Exercise details
Each line of the data below between the one containing "Rastreio (59, 2097)" and the one containing "Read More (33, 1772)", both included, is to be repeated exactly. Please omit pictures.

Data extract
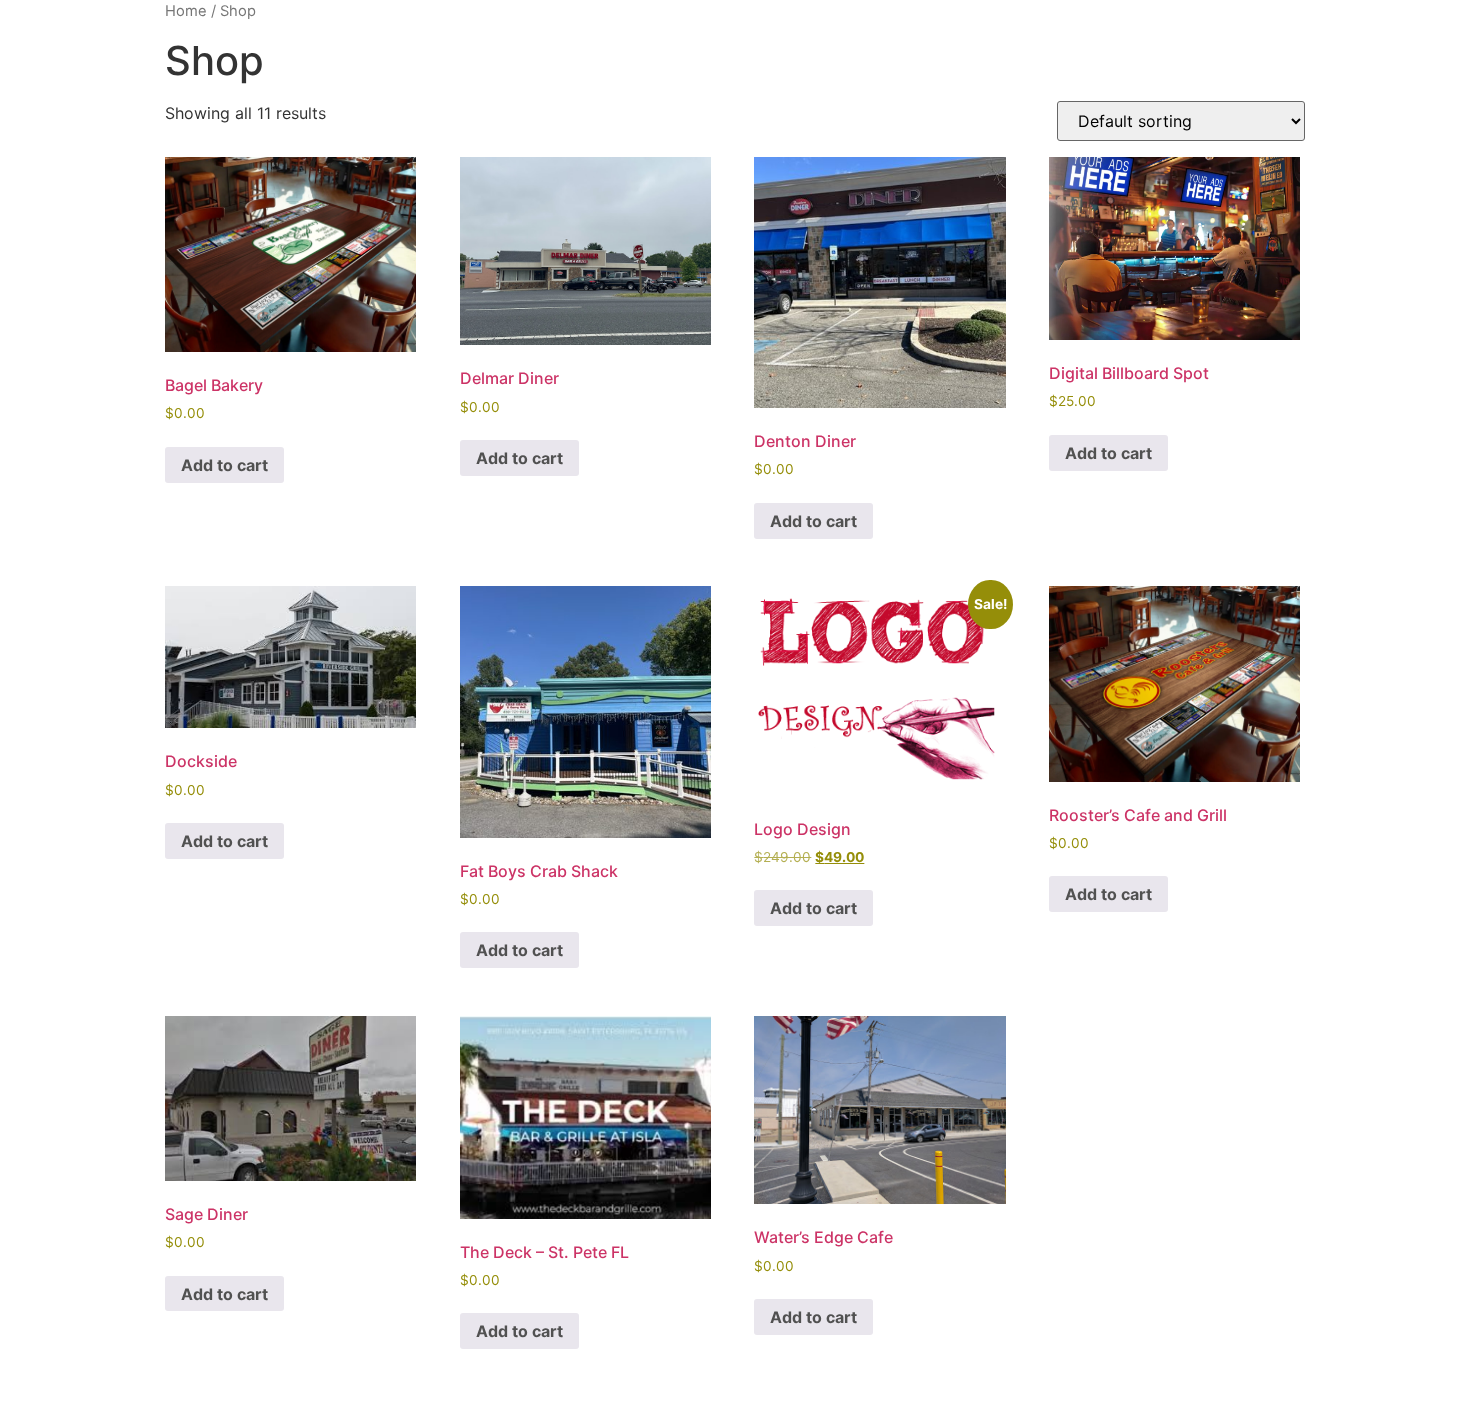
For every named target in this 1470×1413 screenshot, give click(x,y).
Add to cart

...

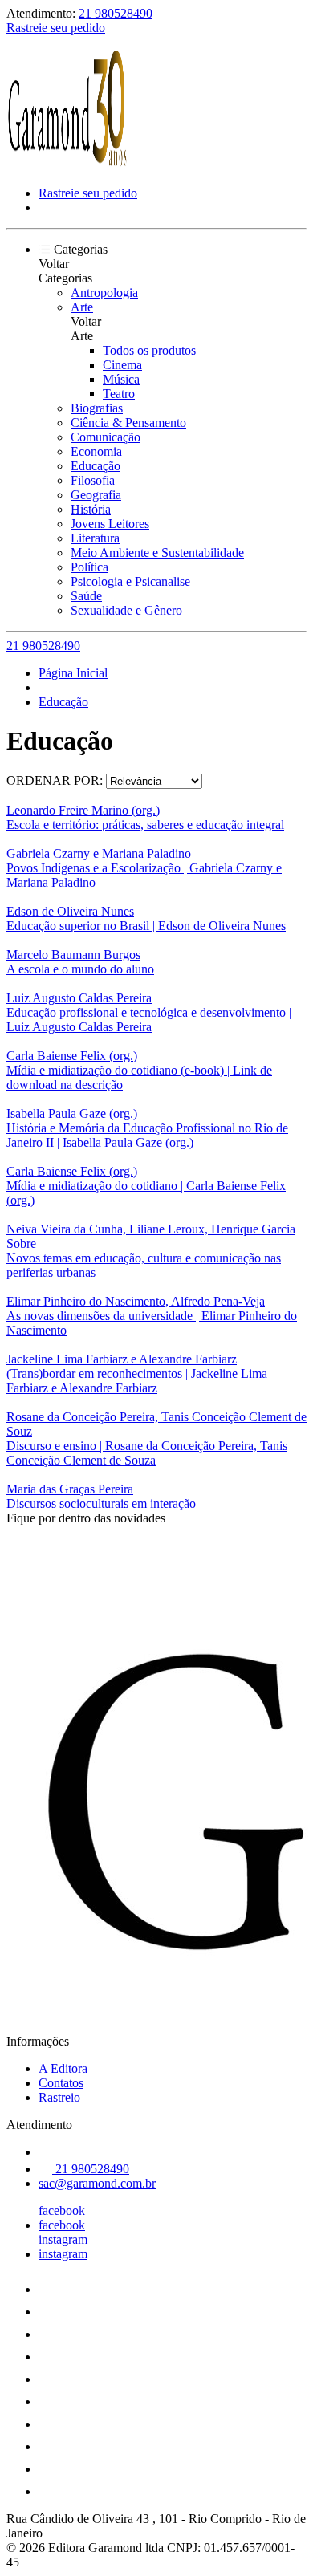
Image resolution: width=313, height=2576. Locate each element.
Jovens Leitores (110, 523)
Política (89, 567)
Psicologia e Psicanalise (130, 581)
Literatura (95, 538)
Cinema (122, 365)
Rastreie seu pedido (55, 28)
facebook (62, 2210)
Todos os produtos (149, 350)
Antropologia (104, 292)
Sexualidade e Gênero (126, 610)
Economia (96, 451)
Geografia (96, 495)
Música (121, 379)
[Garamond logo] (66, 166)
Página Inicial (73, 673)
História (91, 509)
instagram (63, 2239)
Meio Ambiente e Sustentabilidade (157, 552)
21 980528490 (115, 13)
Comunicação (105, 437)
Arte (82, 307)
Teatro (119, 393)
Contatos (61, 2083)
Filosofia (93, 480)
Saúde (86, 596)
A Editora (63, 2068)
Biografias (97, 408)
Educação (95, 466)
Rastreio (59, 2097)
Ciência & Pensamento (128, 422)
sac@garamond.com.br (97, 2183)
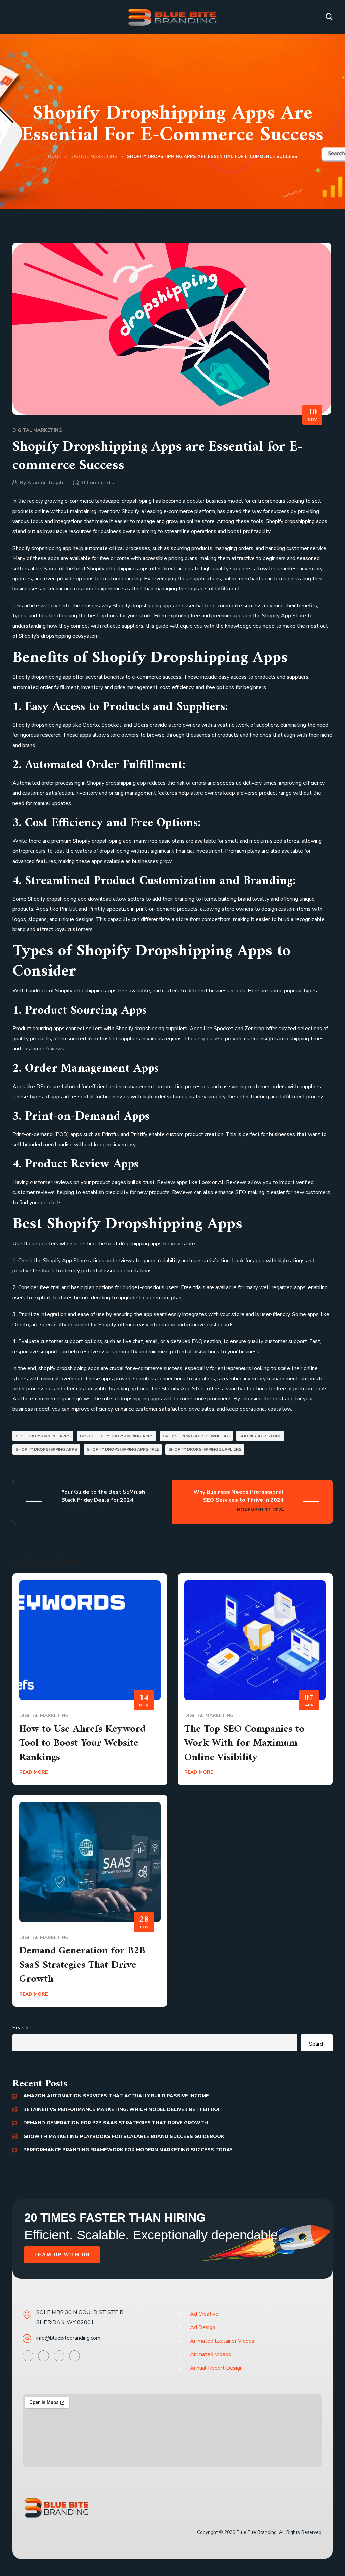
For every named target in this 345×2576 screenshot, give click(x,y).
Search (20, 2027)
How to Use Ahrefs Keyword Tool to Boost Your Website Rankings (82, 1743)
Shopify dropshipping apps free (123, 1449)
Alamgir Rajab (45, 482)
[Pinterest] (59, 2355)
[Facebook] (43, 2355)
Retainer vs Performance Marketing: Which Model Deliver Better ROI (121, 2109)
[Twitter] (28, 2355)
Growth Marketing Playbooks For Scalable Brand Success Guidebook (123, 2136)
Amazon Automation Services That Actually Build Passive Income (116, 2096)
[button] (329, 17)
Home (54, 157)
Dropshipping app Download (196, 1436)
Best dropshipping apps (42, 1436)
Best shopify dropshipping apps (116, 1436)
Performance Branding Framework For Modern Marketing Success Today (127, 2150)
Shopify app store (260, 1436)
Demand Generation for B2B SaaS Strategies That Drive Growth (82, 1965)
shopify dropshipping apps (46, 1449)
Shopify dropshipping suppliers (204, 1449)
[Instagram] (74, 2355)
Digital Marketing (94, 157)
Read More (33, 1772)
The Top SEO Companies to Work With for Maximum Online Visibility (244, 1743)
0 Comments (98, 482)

* * *

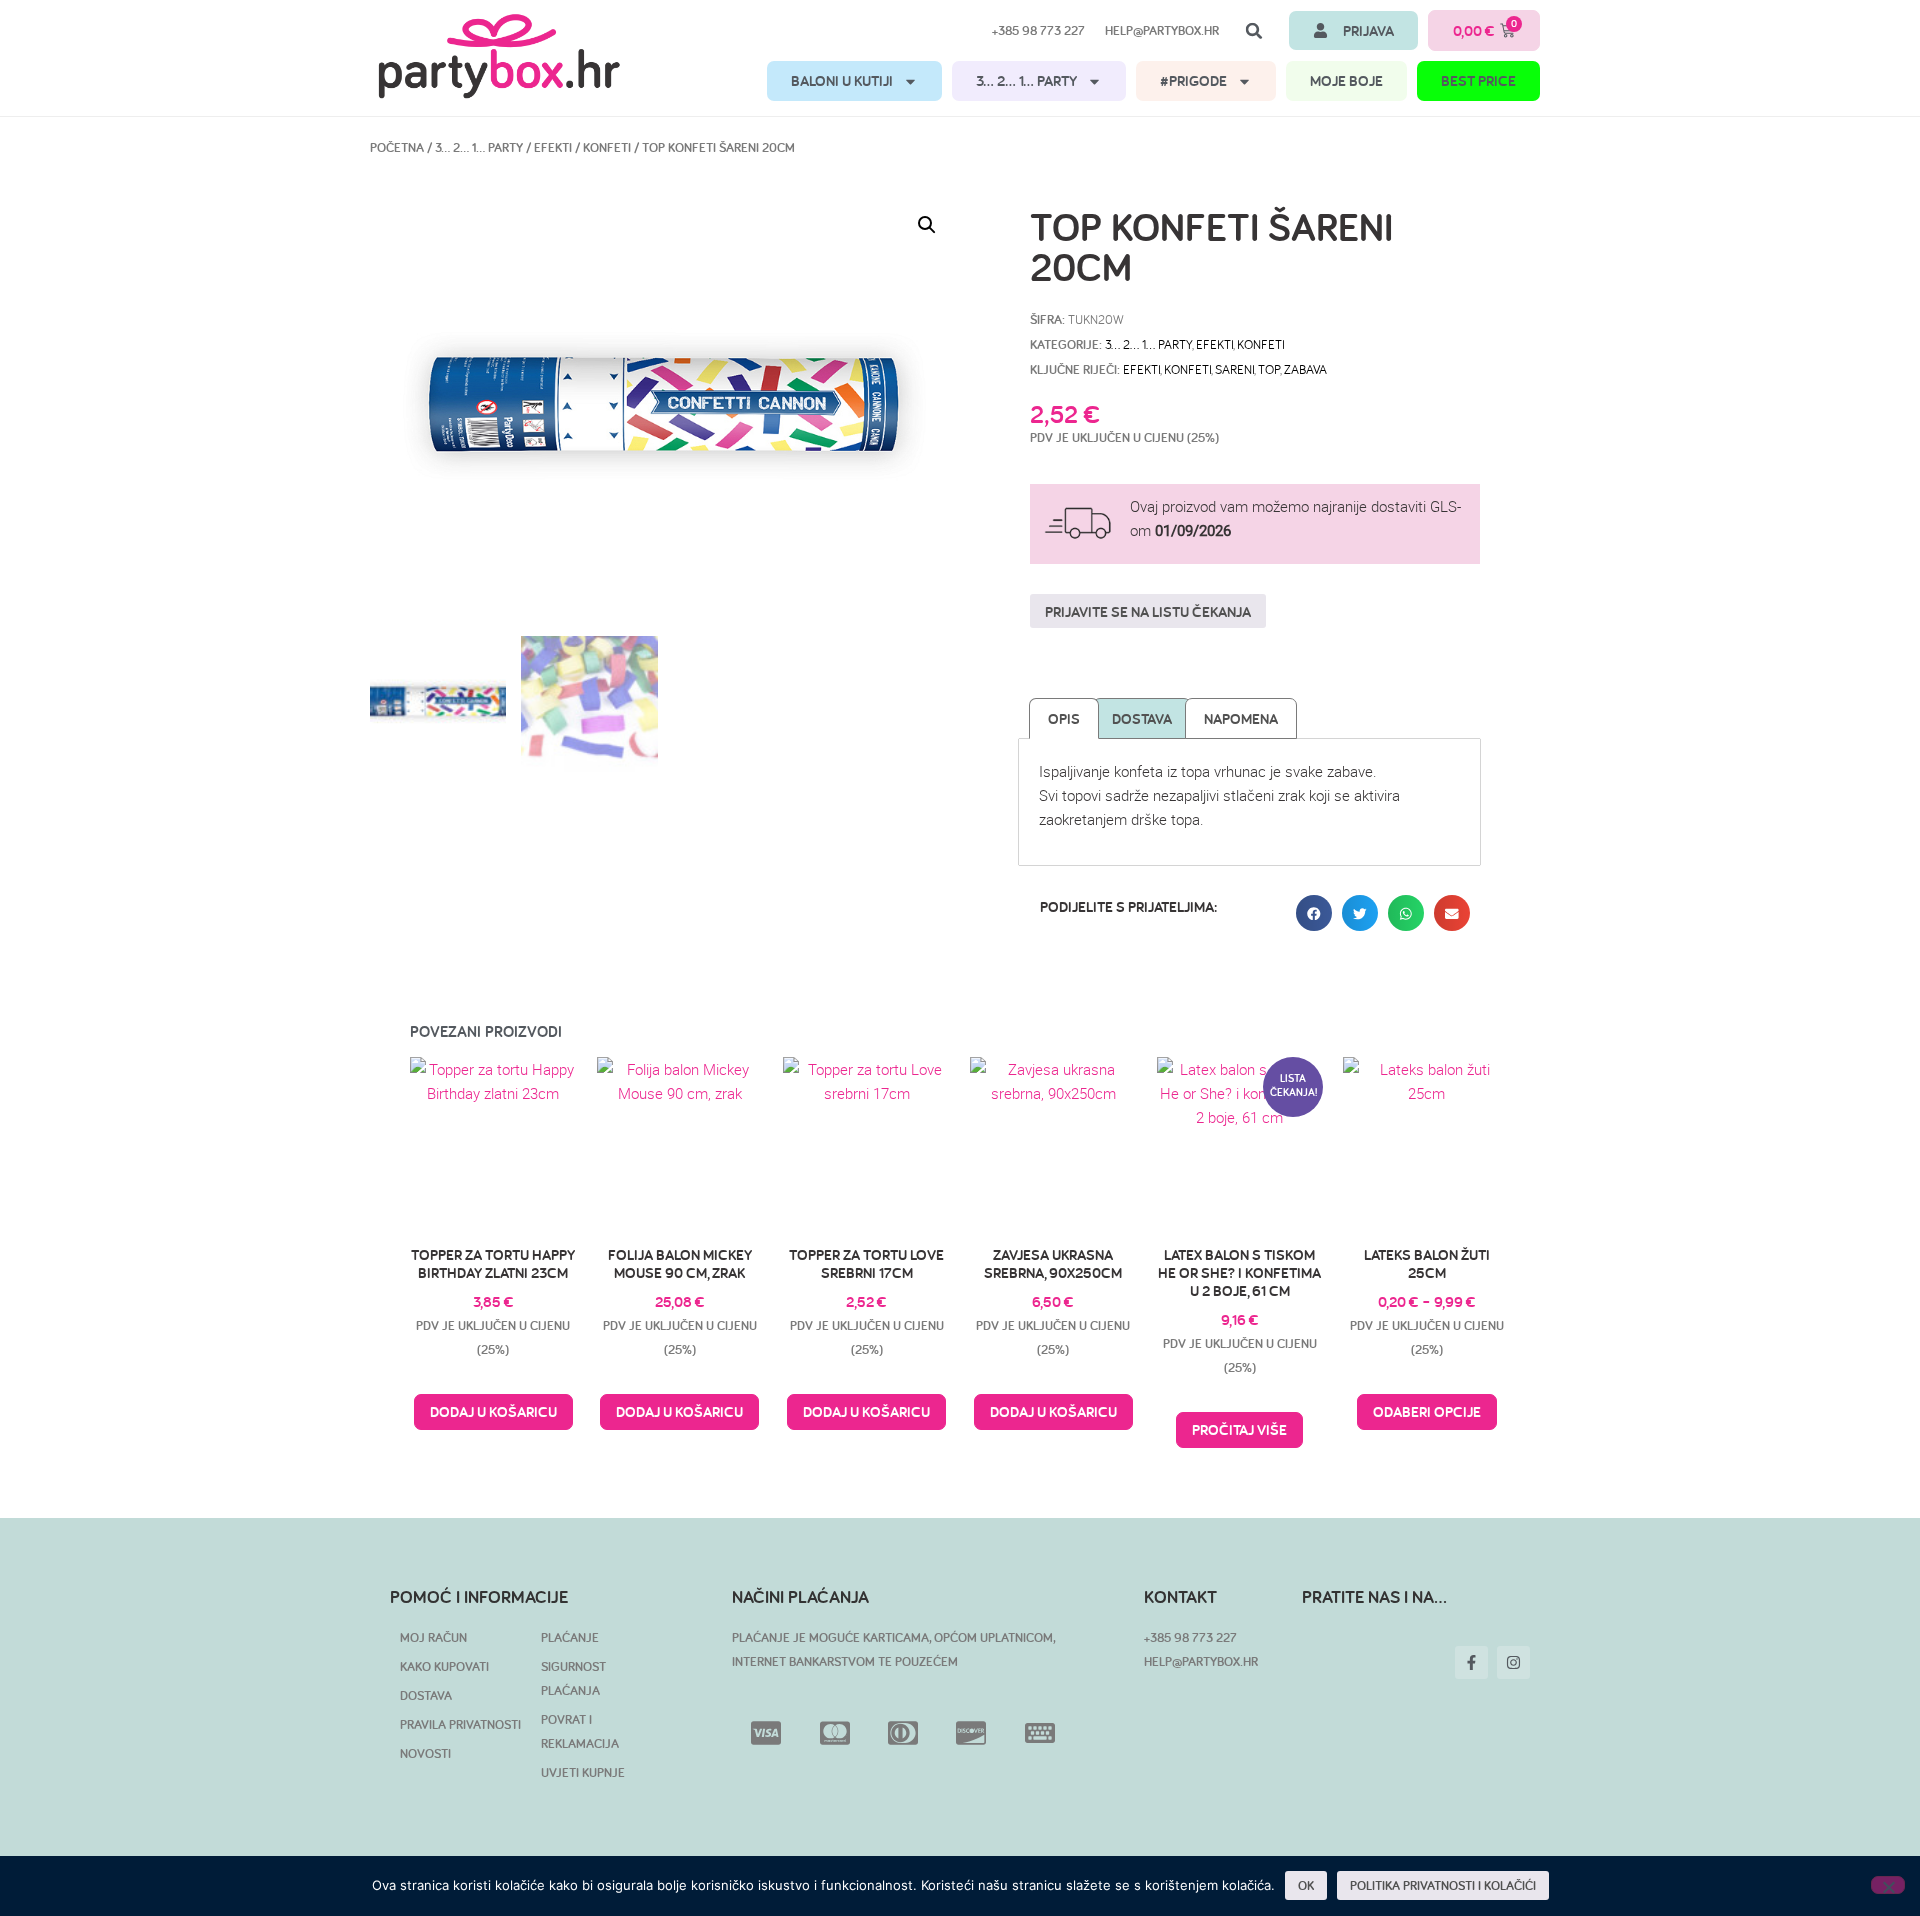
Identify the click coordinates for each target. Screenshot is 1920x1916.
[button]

Solved problem
Rastreio (59, 2097)
Ciência & Pensamento (128, 422)
sac@garamond.com.br (97, 2183)
For every named target in this 345×2576 screenshot, give click(x,y).
Search (20, 2027)
How to Use Ahrefs Keyword Tool to Boost Your Website Rankings (82, 1743)
Shopify dropshipping apps free (123, 1449)
Alamgir Rajab (45, 482)
[Pinterest] (59, 2355)
[Facebook] (43, 2355)
Retainer vs Performance Marketing: Which Model Deliver Better ROI (121, 2109)
[Twitter] (28, 2355)
Growth Marketing Playbooks For Scalable Brand Success Guidebook (123, 2136)
Amazon Automation Services That Actually Build Passive Income (116, 2096)
[button] (329, 17)
Home (54, 157)
Dropshipping app Download (196, 1436)
Best dropshipping apps (42, 1436)
Best shopify dropshipping apps (116, 1436)
Performance Branding Framework For Modern Marketing Success Today (127, 2150)
Shopify app store (260, 1436)
Demand Generation for B2B SaaS Strategies That Drive Growth (82, 1965)
shopify dropshipping apps (46, 1449)
Shopify dropshipping suppliers (204, 1449)
[Instagram] (74, 2355)
Digital Marketing (94, 157)
Read More (33, 1772)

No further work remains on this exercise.